### Action item
Some lines below hold "Viewport". Pick them out and copy them.

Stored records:
╭──
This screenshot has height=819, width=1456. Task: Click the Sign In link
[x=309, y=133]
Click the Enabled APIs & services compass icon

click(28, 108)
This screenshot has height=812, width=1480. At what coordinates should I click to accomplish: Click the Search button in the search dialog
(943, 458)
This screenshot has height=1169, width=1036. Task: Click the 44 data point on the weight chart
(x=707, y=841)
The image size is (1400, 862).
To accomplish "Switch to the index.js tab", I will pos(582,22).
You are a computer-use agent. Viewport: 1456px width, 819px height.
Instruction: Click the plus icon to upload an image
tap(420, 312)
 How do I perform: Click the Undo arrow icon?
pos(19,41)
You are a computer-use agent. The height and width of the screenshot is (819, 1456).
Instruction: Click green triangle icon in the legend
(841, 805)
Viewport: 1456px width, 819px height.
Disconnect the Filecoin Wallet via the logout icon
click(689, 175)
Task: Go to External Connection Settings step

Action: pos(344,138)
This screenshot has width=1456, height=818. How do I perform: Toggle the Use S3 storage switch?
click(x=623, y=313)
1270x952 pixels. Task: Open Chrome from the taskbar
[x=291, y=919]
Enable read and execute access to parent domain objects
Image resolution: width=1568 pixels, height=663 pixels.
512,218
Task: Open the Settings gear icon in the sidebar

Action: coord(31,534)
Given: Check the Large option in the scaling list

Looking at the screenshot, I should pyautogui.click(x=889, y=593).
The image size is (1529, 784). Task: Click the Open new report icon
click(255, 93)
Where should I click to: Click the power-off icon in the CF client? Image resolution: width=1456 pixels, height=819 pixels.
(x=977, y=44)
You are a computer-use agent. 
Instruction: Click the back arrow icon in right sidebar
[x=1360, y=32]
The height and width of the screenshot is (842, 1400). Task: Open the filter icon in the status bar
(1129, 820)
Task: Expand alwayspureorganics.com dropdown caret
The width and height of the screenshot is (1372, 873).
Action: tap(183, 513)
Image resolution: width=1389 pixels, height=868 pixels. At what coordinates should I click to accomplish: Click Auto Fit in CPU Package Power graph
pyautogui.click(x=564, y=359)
╰──
### Answer space
You are a computer-use agent. Viewport: 1456px width, 819px height.
Viewport: 1456px width, 819px height.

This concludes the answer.